■ **Exercise text**
=== Section Start ===
When I started graduate school at Peabody College, which was not yet a part of Vanderbilt University, to study exercise science – which was technically not a major field of study but was the area of health and physical education in which I was interested – I had to take some ‘soft’ courses. That is, courses aimed at understanding concepts of health and wellness.
One of the courses had us read Dr. William Glasser’s “Positive Addiction” which espoused a theory that, and please excuse my memory if not precise, there are some things we humans might do that meet the standard of an addiction, especially in terms of withdrawal, that are good for us. In essence, addiction has a negative connotation but the good doctor was suggesting that exercise could indeed be a positive one.
This has stayed with me for almost 40 years. At the time, I had been accused, as if somehow what I was doing was bad, of being addicted to my Tae Kwon Do training. Back then it was thought that doing a sport vigorously, rigorously and daily, be it jogging or dance or martial arts, was akin to doing drugs: it made you feel good while doing it, but made you feel bad if you couldn’t – like, if you were sick or injured.
Another indicator of an addiction, I should remind you, is if it is not simply something you seek but it’s something that, when you don’t have or can’t do it, affects your total mental state. If so, this borders on a negative addiction.
Another indicator of a negative addiction is if it starts to get in the way of other aspects of life such as work, family, friendships, health, etc.
I guess, in retrospect, I was addicted, but that’s another story. Ask my first wife for more details.
What triggered this essay is a recent study in the Journal of Affective Disorders by Julie Morgan, a PhD student. She found that stopping exercise, even if only in a structured 3-month, 3 days/week, 30 minutes/day exercise program, could throw people into a clinical depression. As her co-author Dr. Berhard Baune said, “In some cases, ceasing this amount of exercise induced significant increases in depressive symptoms after just three days.”
Now, let’s put this in some perspective. The study’s PR piece does not tell us what the authors mean by depressive symptoms “in the absence of the typical biological markers commonly involved with depressive symptoms.” But I would not put too much credence in these conclusions until, as the authors note, further studies are done in this arena.
You see, anyone seriously engaged in an athletic pursuit, be it gardening or walking, running or kicking, or whatever, surely would be upset if weather, prior commitments, injury or illness got in the way for too long. Three days? Perhaps in the serious athlete with highly competitive goals, but not the recreational ones unless they have a negative addiction. In the eating disorders community, these kinds of emotional reactions are more apt to bubble up in the sudden inability to exercise. In otherwise healthy athletes, while disappointing to miss out on training, a few days are put in proper perspective.
Where it might go bad, though, is if the cessation, which was forced upon the subjects, was forced in such a way that the athlete was facing a long layoff, such as with an injury. Athletic injuries and surgeries are often precursors to a depression. I have written about the affects of depression in other articles here, here, and here.
And I’m not going to get into the rah-rah of a coach, teammate, friend or family member to impose on you, the injured athlete, that standard BS that you’ll be ok, you’ll be back in the game at the same level as before. That’s BS when you’re in the thick of the pain and prospect of not being able to do what you loved doing for whatever reasons.
=== Section End ===
■ **Problems to solve**
**1.** Decide whether each statement agrees with the exercise addiction essay. Answer yes or no, and quote the words of the essay that decide it.
(a) The study that prompted the essay appeared in the Journal of Affective Disorders.
(b) Peabody College was part of Vanderbilt University when the writer began graduate school there.
(c) The exercise program in the study lasted six months.
**2.** According to the exercise addiction essay, who is the co-author quoted on the study by Julie Morgan?
**3.** Repeat the exercise addiction essay word for word, starting with "I guess, in" and going on through "in this arena.".

■ **Given data**
=== Section Start ===
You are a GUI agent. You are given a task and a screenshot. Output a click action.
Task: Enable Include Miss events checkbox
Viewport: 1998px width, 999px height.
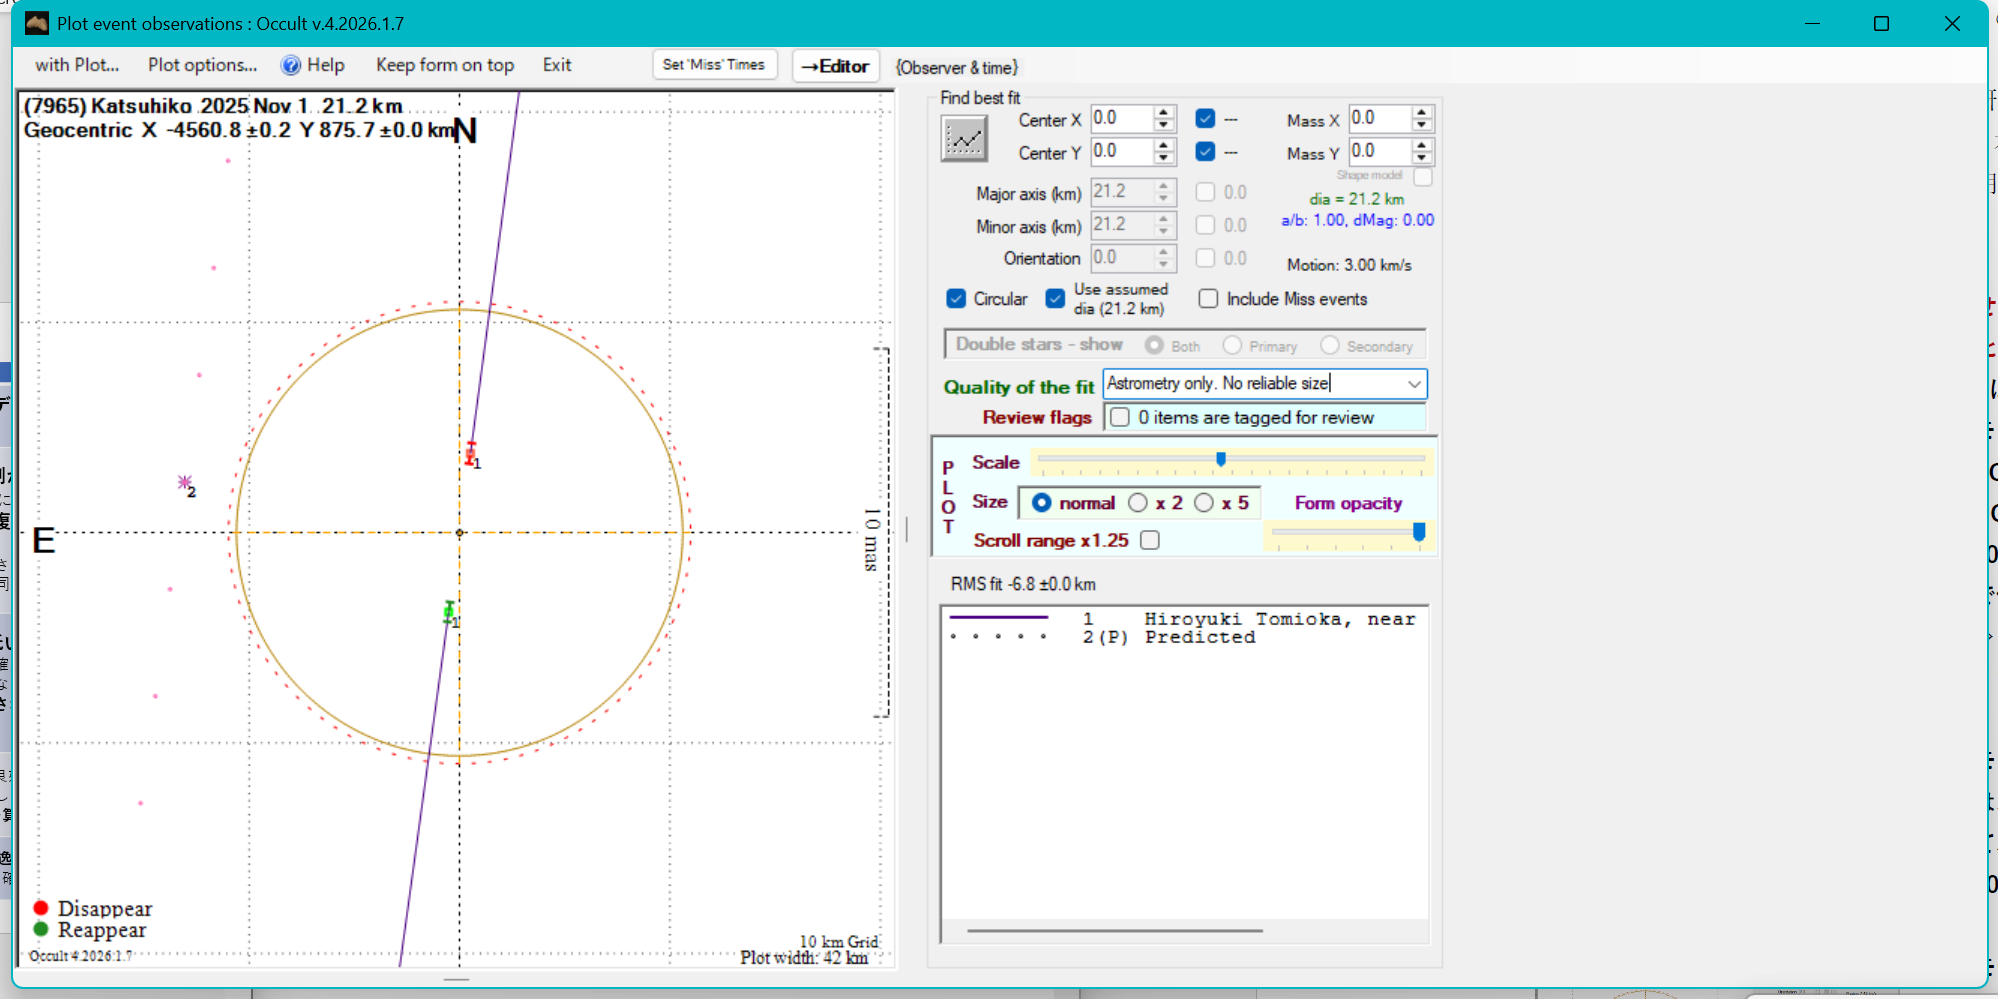pos(1208,299)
=== Section End ===
■ **Answers below**
**1.**
(a) Yes: "a recent study in the Journal of Affective Disorders by Julie Morgan, a PhD student"
(b) No: "which was not yet a part of Vanderbilt University"
(c) No: "a structured 3-month, 3 days/week, 30 minutes/day exercise program"

**2.** Dr. Berhard Baune.

**3.**
I guess, in retrospect, I was addicted, but that’s another story. Ask my first wife for more details.
What triggered this essay is a recent study in the Journal of Affective Disorders by Julie Morgan, a PhD student. She found that stopping exercise, even if only in a structured 3-month, 3 days/week, 30 minutes/day exercise program, could throw people into a clinical depression. As her co-author Dr. Berhard Baune said, “In some cases, ceasing this amount of exercise induced significant increases in depressive symptoms after just three days.”
Now, let’s put this in some perspective. The study’s PR piece does not tell us what the authors mean by depressive symptoms “in the absence of the typical biological markers commonly involved with depressive symptoms.” But I would not put too much credence in these conclusions until, as the authors note, further studies are done in this arena.